Element lookup records:
──────

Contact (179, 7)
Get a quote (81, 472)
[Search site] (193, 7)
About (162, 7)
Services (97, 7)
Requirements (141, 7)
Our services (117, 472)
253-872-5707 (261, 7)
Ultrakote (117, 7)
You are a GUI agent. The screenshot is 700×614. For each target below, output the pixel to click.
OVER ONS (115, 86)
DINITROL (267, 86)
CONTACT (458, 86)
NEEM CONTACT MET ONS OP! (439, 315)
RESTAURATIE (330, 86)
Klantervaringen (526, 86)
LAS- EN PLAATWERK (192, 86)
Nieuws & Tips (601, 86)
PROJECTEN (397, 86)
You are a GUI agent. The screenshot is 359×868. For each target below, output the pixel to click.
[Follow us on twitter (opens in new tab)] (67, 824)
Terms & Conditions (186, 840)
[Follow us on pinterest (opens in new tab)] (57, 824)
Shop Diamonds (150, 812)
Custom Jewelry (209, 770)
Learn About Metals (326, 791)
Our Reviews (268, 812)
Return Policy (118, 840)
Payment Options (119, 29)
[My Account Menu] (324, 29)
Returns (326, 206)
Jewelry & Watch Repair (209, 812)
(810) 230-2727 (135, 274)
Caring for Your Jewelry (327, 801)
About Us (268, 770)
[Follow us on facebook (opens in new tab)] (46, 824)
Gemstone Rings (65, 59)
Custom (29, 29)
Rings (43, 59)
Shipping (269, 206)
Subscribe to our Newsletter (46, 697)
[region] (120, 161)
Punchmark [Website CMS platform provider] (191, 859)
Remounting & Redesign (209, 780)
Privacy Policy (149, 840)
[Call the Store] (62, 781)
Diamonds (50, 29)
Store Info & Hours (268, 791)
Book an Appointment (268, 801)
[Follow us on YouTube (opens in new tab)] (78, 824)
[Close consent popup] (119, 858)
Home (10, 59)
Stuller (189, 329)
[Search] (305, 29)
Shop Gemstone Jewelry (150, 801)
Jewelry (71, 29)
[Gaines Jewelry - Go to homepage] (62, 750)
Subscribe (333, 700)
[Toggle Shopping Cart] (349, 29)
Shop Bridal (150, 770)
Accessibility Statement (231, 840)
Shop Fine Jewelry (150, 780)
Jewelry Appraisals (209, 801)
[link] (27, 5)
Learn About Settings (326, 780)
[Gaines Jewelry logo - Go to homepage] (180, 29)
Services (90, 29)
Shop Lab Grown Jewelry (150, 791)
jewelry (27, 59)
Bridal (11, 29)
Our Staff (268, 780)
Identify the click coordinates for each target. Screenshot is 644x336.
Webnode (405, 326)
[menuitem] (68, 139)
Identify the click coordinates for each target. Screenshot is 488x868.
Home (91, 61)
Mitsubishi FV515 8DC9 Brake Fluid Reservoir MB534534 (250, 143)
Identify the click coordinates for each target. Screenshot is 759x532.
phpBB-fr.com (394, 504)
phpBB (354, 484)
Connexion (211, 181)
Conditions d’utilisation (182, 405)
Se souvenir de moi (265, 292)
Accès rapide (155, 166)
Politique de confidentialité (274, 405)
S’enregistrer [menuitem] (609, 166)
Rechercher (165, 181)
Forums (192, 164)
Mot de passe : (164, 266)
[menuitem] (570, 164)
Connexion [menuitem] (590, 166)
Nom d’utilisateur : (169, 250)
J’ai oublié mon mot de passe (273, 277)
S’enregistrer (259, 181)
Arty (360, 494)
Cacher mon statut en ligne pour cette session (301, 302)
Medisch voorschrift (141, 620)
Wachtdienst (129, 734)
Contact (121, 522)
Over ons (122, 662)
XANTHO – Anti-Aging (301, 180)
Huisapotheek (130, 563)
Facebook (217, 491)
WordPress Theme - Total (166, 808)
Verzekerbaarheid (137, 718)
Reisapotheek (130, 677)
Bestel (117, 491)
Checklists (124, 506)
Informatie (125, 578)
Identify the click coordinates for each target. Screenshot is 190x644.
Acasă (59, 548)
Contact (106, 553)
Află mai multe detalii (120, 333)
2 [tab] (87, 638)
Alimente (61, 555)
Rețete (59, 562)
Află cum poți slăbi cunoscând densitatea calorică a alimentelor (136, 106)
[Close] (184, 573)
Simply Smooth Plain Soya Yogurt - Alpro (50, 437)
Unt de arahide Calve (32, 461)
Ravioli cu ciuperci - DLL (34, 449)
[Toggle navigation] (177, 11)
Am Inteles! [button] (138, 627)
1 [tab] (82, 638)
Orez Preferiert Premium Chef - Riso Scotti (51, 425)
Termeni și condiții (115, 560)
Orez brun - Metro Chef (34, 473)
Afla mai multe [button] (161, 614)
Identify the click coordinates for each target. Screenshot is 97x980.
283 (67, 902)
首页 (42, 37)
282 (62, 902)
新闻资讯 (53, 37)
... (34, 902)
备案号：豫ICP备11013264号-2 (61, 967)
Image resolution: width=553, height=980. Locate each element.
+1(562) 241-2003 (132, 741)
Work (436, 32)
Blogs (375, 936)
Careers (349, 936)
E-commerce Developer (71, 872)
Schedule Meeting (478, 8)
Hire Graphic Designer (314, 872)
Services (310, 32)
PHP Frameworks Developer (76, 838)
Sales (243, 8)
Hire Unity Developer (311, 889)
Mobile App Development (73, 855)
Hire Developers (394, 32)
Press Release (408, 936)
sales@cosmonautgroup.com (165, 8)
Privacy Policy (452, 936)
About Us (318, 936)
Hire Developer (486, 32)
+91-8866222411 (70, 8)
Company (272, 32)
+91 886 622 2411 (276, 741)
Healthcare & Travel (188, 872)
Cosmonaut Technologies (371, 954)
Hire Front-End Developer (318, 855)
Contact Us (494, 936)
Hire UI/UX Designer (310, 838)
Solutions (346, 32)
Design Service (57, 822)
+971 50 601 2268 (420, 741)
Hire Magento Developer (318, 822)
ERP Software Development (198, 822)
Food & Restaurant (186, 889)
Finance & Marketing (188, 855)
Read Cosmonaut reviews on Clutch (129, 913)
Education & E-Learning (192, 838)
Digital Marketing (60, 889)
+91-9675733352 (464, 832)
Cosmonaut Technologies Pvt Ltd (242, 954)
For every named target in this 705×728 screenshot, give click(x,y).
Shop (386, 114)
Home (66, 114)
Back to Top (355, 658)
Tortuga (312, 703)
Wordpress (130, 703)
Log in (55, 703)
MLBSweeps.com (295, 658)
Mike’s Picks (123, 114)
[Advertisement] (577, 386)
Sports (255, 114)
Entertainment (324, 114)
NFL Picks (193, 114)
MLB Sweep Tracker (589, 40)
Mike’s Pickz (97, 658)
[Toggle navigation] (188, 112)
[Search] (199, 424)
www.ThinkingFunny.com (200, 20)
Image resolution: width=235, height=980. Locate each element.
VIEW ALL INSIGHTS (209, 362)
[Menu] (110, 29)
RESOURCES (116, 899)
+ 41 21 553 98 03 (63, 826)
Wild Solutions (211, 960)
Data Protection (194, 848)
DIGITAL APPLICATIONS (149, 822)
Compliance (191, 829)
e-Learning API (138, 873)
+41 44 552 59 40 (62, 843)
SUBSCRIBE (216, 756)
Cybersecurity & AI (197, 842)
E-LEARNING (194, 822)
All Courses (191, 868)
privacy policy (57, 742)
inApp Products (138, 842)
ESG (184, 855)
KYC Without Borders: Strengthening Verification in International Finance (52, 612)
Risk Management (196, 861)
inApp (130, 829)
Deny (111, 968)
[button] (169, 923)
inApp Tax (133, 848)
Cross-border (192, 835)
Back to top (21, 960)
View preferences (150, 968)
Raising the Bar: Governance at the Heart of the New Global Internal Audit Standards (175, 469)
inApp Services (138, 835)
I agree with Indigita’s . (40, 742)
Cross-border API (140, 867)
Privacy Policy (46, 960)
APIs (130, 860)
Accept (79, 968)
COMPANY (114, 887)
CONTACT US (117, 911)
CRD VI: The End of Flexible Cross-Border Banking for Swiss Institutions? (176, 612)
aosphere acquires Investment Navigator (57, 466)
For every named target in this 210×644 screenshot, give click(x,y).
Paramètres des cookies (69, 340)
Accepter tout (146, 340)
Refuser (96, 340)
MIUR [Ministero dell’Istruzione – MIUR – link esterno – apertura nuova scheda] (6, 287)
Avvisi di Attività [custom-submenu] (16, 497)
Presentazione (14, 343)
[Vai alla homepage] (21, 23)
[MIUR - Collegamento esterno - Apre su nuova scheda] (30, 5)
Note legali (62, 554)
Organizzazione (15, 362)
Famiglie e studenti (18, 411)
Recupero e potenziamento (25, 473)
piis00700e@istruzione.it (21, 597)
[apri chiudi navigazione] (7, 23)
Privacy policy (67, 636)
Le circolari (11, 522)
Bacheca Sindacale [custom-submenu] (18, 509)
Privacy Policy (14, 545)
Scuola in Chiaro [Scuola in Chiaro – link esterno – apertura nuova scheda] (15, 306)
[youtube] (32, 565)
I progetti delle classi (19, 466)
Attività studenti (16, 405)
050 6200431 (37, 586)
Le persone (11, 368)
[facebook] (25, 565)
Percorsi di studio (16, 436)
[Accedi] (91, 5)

──────

--- Task statement ---
Rewrite the listing starting with the line containing "Diamonds (50, 29)" and going on through the line containing "[menuitem] (570, 164)", keeping every line, and add -16 to each number in the coordinates.

--- The output ---
Diamonds (34, 13)
Store Info & Hours (252, 775)
Book an Appointment (252, 785)
[Follow us on YouTube (opens in new tab)] (62, 808)
[Close consent popup] (103, 842)
Home (-6, 43)
Stuller (173, 313)
[Search] (289, 13)
Shop Gemstone Jewelry (134, 785)
Jewelry (55, 13)
[Gaines Jewelry - Go to homepage] (46, 734)
Subscribe (317, 684)
[Toggle Shopping Cart] (333, 13)
Shop Bridal (134, 754)
Accessibility Statement (215, 824)
Shop Fine Jewelry (134, 764)
Jewelry Appraisals (193, 785)
[link] (11, -11)
Learn About Settings (310, 764)
[Gaines Jewelry logo - Go to homepage] (164, 13)
Services (74, 13)
Shop Lab Grown Jewelry (134, 775)
jewelry (11, 43)
Bridal (-5, 13)
Our Staff (252, 764)
Identify the click coordinates for each target. Screenshot is 644x336.
Webnode (389, 310)
[menuitem] (52, 123)
Identify the click coordinates for each target. Screenshot is 488x868.
Home (75, 45)
Mitsubishi FV515 8DC9 Brake Fluid Reservoir MB534534 (234, 127)
Identify the click coordinates for each target. Screenshot is 759x532.
phpBB-fr.com (378, 488)
phpBB (338, 468)
Connexion (195, 165)
Conditions d’utilisation (166, 389)
Se souvenir de moi (249, 276)
Accès rapide (139, 150)
Politique de confidentialité (258, 389)
S’enregistrer [menuitem] (593, 150)
Rechercher (149, 165)
Forums (176, 148)
Mot de passe : (148, 250)
[menuitem] (554, 148)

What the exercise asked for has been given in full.